Dempsey suggested the Basra bombings were timed to coincide with relative quiet in Fallujah and Najaf, where U.S. forces have been battling local insurgents.

"If I were (the attackers), I think I would probably want to stay in the news. And the way you stay in the news is space (the attacks) out -- you conduct attacks sequentially, not simultaneously" with other violence, he told The Associated Press.

Fallujah fighting
In Fallujah, the bloodiest battlefield this month, insurgents attacked U.S. Marines, prompting a clash that killed 20 guerrillas. And U.S. military officials said residents were turning in mostly unusable weapons, undermining a crucial part of an agreement aimed at ending the fighting and lifting the U.S. siege of the city.

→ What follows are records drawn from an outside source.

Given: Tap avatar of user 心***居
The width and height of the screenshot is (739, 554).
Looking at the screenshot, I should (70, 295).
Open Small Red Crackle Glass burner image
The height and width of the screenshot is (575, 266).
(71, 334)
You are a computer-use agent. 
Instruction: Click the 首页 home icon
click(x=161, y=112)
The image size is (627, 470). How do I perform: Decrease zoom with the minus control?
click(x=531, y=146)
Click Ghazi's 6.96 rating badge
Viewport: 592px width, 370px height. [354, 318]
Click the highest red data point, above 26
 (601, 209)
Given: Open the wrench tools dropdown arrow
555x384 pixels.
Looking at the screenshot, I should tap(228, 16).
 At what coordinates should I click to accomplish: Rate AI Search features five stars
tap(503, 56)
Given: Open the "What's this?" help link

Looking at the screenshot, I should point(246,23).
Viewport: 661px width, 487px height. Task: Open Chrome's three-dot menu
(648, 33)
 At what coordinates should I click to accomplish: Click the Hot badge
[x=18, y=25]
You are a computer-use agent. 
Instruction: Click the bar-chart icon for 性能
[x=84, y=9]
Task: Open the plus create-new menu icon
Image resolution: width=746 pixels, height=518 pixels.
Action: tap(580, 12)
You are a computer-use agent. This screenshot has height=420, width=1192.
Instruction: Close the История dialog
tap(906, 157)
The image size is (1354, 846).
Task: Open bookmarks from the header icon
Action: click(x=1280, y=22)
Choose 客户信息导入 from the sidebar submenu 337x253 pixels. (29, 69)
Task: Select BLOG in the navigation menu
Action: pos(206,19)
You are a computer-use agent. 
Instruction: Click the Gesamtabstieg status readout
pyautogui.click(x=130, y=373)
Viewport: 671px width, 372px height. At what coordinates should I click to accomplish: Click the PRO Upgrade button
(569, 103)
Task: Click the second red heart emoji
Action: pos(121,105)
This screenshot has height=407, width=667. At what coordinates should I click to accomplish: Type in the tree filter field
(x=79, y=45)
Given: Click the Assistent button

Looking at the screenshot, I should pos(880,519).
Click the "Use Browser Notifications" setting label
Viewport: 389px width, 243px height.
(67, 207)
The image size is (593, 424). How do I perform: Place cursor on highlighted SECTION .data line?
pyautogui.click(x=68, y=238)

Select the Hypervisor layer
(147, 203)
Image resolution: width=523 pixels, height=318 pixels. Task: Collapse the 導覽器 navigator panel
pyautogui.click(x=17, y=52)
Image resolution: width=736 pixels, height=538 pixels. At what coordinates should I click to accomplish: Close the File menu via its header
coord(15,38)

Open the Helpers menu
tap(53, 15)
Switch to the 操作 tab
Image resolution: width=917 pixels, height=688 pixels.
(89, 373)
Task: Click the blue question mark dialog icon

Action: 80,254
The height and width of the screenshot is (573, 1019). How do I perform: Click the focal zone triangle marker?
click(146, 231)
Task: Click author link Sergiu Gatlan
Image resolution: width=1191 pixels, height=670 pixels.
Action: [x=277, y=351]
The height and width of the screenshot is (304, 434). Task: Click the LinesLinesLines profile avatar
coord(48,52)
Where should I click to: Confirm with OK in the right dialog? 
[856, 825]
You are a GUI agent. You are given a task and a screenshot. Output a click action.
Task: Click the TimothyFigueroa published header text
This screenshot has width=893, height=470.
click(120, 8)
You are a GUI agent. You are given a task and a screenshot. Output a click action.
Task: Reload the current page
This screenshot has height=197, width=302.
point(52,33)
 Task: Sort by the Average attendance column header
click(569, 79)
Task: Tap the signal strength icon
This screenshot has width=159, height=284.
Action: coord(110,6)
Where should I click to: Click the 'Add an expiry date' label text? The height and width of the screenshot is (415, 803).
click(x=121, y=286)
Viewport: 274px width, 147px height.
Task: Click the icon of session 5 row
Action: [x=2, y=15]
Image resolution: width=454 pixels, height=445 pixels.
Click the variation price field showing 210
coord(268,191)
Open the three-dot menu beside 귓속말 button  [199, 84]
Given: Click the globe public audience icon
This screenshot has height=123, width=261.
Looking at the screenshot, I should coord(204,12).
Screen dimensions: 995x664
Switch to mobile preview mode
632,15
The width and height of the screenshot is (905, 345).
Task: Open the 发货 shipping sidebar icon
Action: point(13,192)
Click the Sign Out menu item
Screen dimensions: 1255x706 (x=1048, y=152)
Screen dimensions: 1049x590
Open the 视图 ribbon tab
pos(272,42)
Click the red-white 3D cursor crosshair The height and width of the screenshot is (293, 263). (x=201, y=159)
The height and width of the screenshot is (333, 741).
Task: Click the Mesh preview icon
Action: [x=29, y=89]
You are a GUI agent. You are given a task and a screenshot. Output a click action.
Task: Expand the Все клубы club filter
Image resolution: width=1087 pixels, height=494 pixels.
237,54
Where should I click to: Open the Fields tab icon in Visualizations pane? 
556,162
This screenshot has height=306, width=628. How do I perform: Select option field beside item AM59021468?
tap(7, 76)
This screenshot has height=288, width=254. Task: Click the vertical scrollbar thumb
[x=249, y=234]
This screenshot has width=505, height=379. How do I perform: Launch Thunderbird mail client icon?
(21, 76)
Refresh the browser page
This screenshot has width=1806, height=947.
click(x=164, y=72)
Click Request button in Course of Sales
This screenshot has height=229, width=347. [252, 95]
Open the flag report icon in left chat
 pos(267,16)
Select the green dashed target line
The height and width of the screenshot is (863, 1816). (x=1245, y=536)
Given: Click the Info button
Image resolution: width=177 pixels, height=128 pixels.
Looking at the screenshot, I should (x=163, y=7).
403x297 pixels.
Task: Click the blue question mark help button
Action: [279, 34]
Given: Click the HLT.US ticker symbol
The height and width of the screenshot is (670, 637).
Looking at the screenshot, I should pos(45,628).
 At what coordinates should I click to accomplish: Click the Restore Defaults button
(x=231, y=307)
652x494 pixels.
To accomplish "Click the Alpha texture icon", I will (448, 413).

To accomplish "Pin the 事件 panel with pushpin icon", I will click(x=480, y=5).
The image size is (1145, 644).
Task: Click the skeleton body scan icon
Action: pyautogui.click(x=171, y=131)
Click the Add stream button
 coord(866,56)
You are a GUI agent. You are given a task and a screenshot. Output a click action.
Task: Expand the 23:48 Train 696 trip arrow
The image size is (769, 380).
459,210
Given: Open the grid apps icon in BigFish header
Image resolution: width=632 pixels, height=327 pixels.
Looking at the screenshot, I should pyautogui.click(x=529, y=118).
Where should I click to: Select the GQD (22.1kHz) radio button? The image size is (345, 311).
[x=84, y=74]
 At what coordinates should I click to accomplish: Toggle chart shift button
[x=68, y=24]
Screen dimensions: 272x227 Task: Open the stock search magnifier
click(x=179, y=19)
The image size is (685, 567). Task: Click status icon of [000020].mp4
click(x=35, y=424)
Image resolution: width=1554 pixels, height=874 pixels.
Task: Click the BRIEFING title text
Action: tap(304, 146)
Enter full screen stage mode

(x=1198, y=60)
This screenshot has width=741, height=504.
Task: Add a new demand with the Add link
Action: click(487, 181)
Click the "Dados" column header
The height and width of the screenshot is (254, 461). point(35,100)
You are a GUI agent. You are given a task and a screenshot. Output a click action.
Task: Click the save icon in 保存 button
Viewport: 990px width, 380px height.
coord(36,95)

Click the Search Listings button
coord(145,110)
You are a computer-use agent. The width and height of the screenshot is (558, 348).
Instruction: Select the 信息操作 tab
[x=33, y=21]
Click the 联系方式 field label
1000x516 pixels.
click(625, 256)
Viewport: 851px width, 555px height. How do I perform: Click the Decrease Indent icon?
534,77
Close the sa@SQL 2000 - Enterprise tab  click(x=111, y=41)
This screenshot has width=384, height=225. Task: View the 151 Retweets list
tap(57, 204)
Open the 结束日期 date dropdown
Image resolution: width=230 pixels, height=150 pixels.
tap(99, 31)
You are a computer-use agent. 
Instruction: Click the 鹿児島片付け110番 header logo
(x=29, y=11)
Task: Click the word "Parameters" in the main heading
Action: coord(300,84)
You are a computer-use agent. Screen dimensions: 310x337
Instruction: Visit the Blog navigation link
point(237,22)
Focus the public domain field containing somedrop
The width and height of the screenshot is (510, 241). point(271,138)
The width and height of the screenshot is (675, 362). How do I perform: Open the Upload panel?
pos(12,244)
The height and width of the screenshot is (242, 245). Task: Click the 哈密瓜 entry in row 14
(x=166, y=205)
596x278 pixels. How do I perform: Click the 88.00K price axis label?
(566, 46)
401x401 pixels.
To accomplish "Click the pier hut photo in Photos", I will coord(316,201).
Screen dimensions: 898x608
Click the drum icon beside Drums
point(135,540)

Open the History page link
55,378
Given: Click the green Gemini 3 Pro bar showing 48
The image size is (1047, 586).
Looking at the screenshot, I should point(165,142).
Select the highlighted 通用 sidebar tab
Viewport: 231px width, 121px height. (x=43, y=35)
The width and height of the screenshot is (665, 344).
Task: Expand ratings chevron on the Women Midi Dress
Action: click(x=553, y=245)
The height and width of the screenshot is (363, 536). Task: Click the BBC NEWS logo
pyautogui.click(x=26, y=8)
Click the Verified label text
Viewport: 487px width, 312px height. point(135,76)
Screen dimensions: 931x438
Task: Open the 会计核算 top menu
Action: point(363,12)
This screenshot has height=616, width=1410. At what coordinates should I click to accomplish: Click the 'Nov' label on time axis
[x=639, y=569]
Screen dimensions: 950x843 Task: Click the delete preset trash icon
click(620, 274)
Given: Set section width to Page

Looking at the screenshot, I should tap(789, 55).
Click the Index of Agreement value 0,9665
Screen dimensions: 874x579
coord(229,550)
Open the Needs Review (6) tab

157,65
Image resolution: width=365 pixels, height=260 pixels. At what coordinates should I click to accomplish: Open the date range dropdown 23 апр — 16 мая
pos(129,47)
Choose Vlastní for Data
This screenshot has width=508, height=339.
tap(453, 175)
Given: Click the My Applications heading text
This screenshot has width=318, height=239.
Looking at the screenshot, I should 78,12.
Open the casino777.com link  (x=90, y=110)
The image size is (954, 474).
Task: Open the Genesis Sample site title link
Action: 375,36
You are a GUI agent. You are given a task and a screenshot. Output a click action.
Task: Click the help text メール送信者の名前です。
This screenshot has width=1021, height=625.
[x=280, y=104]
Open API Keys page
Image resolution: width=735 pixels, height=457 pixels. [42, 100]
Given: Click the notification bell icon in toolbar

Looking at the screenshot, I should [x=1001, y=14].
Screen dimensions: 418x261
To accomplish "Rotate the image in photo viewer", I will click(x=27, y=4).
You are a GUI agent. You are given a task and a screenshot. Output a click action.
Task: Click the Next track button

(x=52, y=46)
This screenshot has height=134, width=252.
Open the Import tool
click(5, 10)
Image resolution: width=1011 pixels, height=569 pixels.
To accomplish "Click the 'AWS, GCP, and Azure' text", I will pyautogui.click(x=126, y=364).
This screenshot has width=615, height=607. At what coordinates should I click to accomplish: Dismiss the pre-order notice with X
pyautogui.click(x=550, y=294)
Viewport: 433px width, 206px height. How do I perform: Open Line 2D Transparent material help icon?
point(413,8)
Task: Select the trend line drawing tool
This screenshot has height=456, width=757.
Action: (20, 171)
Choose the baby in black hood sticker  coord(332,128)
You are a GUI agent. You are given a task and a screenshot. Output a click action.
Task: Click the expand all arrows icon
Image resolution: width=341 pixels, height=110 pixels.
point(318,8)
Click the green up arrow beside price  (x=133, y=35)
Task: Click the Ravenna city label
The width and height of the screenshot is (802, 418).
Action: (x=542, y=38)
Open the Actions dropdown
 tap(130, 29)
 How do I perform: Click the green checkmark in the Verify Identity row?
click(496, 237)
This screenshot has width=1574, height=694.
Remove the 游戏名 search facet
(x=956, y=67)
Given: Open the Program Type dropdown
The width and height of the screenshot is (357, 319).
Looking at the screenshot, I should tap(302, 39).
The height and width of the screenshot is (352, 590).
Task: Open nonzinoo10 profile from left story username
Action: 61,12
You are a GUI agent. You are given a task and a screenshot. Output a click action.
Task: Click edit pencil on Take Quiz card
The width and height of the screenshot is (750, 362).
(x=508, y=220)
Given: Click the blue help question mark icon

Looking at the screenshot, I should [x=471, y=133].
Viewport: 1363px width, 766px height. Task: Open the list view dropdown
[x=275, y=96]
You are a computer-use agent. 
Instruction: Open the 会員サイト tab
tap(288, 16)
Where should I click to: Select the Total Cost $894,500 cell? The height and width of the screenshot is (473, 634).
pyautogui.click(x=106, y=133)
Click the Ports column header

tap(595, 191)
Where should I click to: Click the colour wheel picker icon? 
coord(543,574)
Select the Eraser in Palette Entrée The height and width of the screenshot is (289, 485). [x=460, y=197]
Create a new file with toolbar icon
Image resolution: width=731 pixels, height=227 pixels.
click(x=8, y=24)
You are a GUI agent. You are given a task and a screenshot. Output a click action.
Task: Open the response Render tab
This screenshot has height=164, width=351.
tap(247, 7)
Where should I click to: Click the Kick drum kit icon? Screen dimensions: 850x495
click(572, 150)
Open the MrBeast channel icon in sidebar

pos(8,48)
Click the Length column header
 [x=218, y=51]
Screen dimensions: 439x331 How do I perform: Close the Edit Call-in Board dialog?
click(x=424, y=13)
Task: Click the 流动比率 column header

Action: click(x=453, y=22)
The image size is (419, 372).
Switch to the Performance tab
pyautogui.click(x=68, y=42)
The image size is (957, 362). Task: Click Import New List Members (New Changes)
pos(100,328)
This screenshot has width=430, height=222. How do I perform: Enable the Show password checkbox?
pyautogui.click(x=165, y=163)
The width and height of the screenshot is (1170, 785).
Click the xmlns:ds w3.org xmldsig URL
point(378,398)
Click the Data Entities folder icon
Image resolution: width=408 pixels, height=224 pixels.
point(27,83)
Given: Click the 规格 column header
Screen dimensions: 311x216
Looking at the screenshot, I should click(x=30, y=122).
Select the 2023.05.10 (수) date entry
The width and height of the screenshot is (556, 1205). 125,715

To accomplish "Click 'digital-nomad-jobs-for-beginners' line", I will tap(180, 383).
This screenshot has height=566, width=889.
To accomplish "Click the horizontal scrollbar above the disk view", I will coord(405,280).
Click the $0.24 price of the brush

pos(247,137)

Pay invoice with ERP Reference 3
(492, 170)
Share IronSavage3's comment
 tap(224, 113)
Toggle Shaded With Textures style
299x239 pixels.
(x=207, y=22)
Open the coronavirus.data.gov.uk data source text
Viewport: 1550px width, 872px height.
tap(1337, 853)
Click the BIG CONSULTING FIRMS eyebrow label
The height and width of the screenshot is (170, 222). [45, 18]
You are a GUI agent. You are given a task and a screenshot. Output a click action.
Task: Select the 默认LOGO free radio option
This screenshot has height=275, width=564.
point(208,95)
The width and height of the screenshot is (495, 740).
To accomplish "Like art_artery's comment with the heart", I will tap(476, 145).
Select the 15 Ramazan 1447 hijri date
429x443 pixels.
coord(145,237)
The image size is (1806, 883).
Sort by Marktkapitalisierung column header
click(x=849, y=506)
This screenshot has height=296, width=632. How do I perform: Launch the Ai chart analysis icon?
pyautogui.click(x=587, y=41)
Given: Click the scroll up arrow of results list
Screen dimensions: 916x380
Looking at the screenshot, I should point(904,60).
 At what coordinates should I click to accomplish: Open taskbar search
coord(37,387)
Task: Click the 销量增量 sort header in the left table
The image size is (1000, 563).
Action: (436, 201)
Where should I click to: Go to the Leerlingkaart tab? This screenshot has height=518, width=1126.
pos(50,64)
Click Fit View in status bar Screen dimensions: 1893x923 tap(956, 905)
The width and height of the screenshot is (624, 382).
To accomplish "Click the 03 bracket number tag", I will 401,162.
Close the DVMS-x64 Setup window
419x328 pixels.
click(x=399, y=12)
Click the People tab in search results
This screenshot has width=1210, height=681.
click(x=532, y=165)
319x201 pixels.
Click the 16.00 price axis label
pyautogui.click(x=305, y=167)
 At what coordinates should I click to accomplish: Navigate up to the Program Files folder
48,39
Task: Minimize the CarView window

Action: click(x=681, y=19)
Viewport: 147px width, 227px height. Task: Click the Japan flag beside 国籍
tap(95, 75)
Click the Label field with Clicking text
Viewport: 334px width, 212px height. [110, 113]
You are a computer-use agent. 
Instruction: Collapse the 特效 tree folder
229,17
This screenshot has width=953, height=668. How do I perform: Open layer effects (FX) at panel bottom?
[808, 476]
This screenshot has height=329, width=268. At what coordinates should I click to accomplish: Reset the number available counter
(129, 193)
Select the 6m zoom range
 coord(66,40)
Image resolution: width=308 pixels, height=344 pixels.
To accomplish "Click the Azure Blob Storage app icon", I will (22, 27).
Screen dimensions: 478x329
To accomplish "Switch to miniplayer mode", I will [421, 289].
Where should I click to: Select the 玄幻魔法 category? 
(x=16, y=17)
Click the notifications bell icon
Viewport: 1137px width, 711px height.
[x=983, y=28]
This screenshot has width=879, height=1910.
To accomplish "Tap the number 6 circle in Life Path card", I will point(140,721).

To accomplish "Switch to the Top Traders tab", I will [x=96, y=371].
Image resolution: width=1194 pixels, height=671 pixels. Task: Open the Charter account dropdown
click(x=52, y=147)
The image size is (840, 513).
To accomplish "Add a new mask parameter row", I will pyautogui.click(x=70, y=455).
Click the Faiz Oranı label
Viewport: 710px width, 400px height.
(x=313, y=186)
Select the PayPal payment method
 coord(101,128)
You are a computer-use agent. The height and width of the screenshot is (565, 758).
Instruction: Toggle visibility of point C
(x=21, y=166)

"These may be early indications that the insurgents may not be living up to the requirements of the agreement," said Marine Lt. Col. Brennan Byrne.

The U.S. military has warned of a resumption of fighting if guerrillas do not hand in their heavy weapons.

U.S. Marines halted efforts to allow families who had fled amid fighting to return home to Fallujah, a step that was to be taken alongside disarmament. About 10 families made it back into the city in the morning before Marines announced to some 600 Iraqis waiting at the checkpoint that no more would be allowed to enter.

That contrasted sharply with Tuesday when several hundred Iraqi police and security forces moved back into the city, along with 50 returning families.

Fighting in Fallujah has killed at least seven U.S. Marines and more than 600 Iraqis, mostly civilians, according to the city hospital.

Human Rights Watch meanwhile, criticized the United States in a Thursday press release, saying that U.S. authorities had failed to provide clear or consistent information on the treatment of some 10,000 civilian detainees.

"Many people have been held for months without knowing why," said Richard Dicker, director of Human Rights Watch's International Justice program. "The U.S. military needs either to inform people promptly of charges against them if they are suspected of a crime, or to give them the right to appeal and a six-month review if they are held on security grounds."